Wednesday, October 17, 2012

Mayan Cosmo-what?

Oh yeah, it's 2012, isn't it?  And it's almost over, too.
Which means the date for which all the religious zealots have been waiting is upon us.

RUN FOR THE HILLS!

Ah, the end of the world nuts. What a great picture of humanity. When they're alive, we laugh.  When they've been dead for thousands of years, we take them seriously. Nostradamus, John the Revelator, Jeremiah, Isaiah... all of them taken seriously because something happened to coincide with one of the lines of text. Random Coincidence? Most likely - in fact, I'd be willing wager that, if a study was taken of people who believed in end of the world theories in general, we'd find that 75% or more of our country doesn't buy into it, 15% or less might believe that something like that could be possible, and 10% or less believe wholeheartedly that it's going to happen, and soon.

Honestly, and after much thought about it, coming from a background of belief where Revelations is not literally translated, I say it's a bunch of crap. Revelations as fact was not something that came about in our western culture until around the Protestant Reformation (the first millennium CE at earliest), when educated people began reading the sections of the Bible the priests had left out of the sermons/homilies.  Before this period of time, the Church had maintained a solid 1000 year grip on Western Europe. The Catholics had managed to convince everyone that their religious text was fact (so as to keep control of the people and maintain an order to a chaotic land), and that everything in the text had ACTUALLY happened (and that Jesus and God were both white skinned).  So, when people began to read for themselves this factual text, they began to apply their own theories to their social organism.  These people begat more, and those begat more, who eventually landed on our continent and developed into our nation.  Now, we have people believing religious text as fact, even when science directly contradicts half of the book's credibility (none of the gospels included in the Bible were actual texts from Jesus' time, circa 40-80 CE, 11 years after his death, and most even considered were Greek translations.) - I think I've argued this point before, but onto the end of the worlders.

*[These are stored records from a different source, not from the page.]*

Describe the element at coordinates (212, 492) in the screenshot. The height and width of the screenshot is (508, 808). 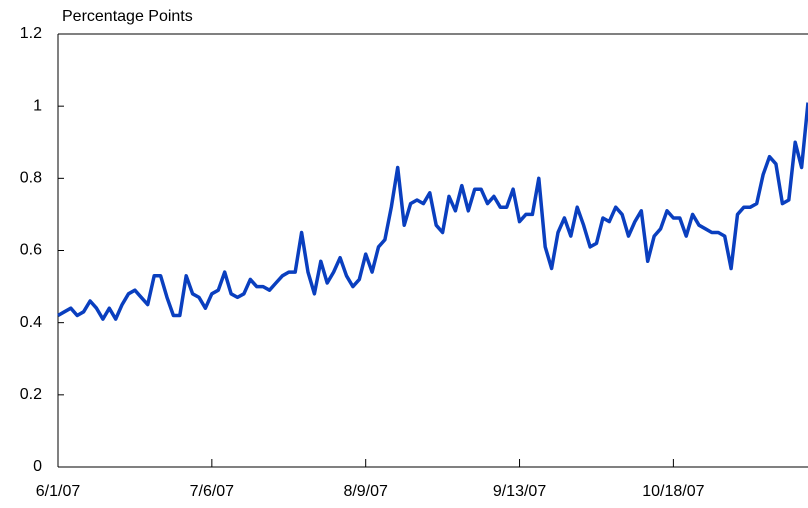
I see `x-tick-label: 7/6/07` at that location.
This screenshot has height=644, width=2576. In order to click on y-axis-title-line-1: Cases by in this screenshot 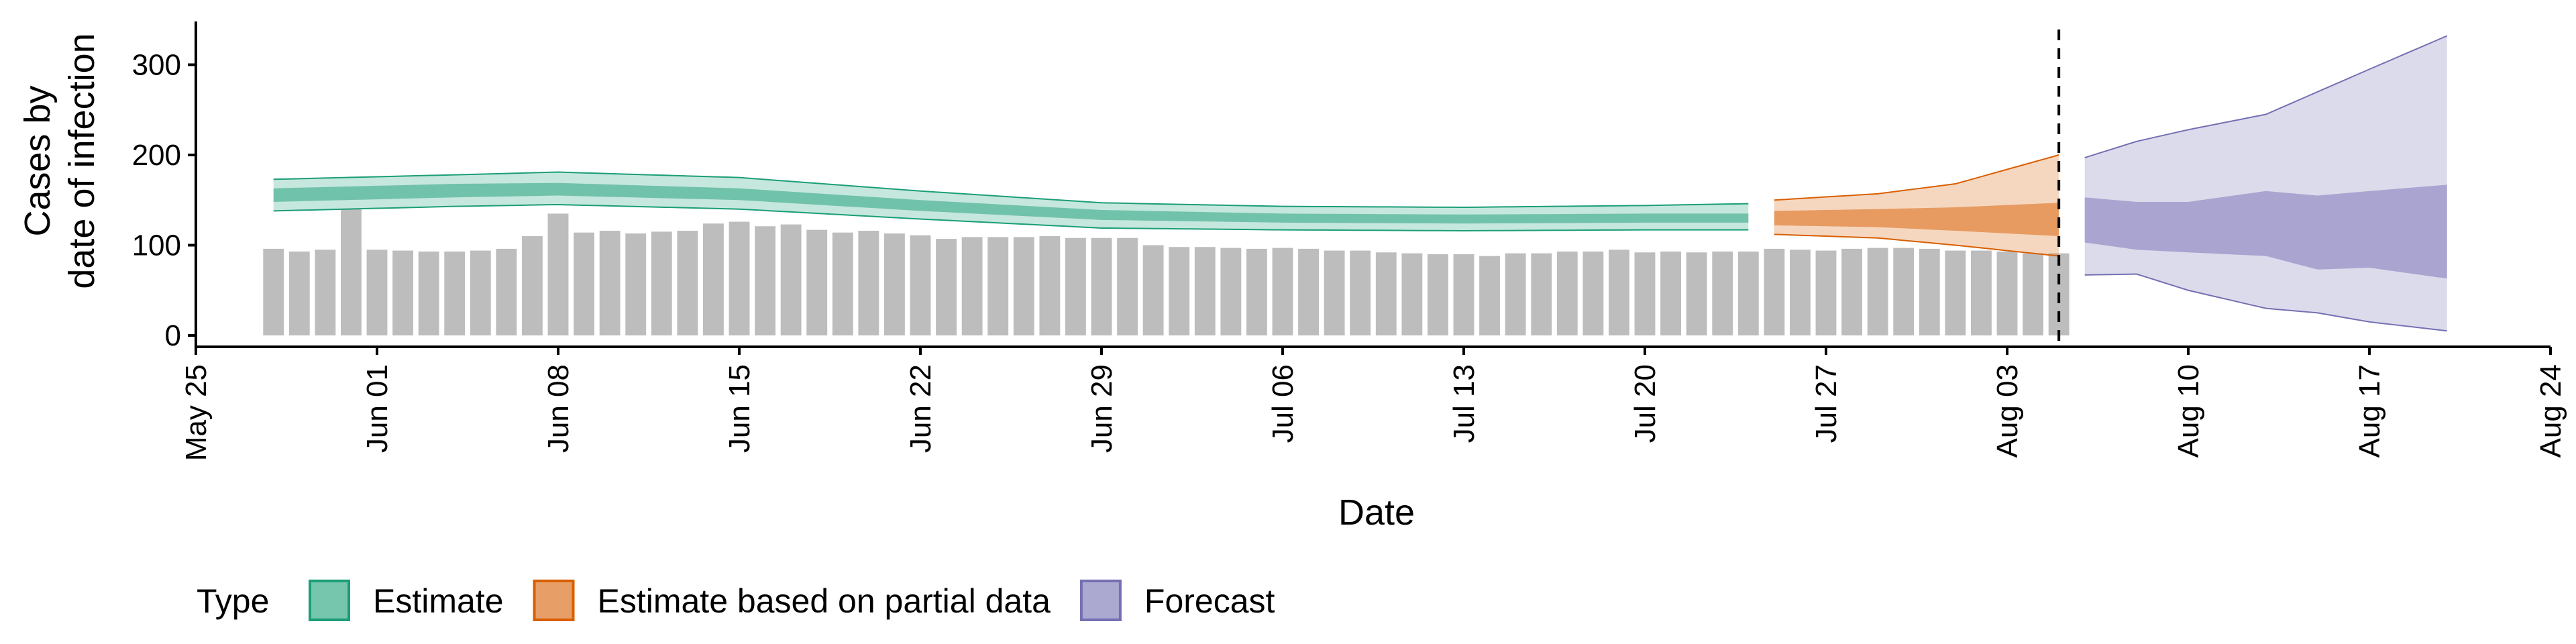, I will do `click(37, 160)`.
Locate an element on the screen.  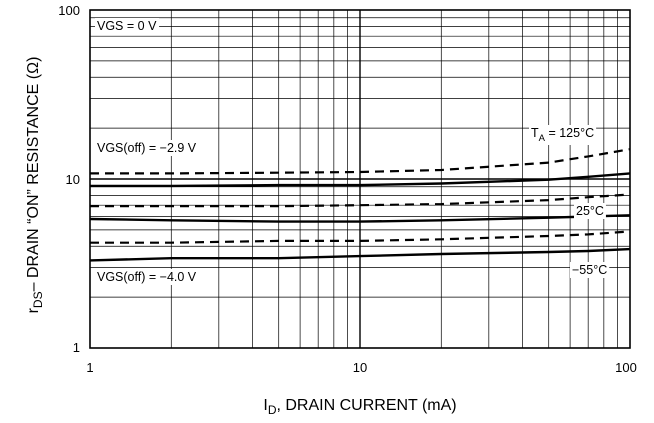
label-vgs-off-2-9v: VGS(off) = −2.9 V is located at coordinates (147, 148).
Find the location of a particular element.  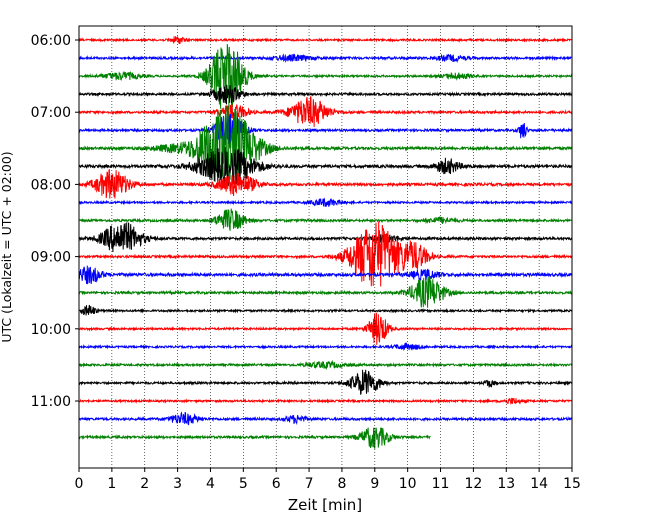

While they represent a very small sector of our population, they are there, and they are insistent.  But this Mayan Cosmogenesis is something else.  For the first time, religious zealots from completely different regions and belief structures, are arguing for a date made on a calendar by some other religious leaders, who used their insightful astronomical predictions for Creation Myths and seemingly unreachable End Times when their gods will return and destroy the world.  The most amazing part about it is, not knowing the true nature of the date, some of our religions have placed their own belief on that same date.  Jesus will return; The dead will be resurrected for the final judgement; the Messiah will take his people home.  It's the Grand-Daddy of all "End-of-the-World" days.

Having faced 1999, Y2K, 1991 (and the supposed anti-christ then - Saddam Hussein) and several solar eclipses, I have no fear of this Galactic Alignment (when our sun crosses the galactic equator)... but for all that, is it any wonder that I am still a bit curious? What if one of those crazy guys wearing his End-is-Near sign, clutching his bible in hand and shouting to the apathetic masses that they must repent is right?  Wouldn't that just be the biggest joke of them all!

Got my popcorn. Less than two months away - if it happens, it'll literally be the Fight of All Time! God vs. God, God vs. Devil, Devil vs. Dead, Dead vs. Us!  I wouldn't miss it - in fact, I don't think I could miss it if it actually happened.